Dataset entries
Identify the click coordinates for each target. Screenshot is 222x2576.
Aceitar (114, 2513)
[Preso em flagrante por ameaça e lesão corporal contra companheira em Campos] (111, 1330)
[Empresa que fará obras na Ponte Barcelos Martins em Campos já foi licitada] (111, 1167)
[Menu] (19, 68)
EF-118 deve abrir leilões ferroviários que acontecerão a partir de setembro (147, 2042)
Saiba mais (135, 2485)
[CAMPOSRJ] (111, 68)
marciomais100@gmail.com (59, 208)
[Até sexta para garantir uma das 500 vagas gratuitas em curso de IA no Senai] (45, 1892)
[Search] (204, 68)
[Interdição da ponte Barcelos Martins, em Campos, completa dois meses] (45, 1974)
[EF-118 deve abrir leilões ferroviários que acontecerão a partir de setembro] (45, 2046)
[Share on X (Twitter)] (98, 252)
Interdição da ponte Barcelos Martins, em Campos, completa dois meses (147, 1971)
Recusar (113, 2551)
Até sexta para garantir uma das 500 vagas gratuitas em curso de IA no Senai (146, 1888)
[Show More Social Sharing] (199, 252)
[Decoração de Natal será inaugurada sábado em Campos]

WHAT YOU SHOULD DO — From the data above, copy each line that has the string "deve".

EXERCISE SOLUTION —
EF-118 deve abrir leilões ferroviários que acontecerão a partir de setembro (147, 2042)
[EF-118 deve abrir leilões ferroviários que acontecerão a partir de setembro] (45, 2046)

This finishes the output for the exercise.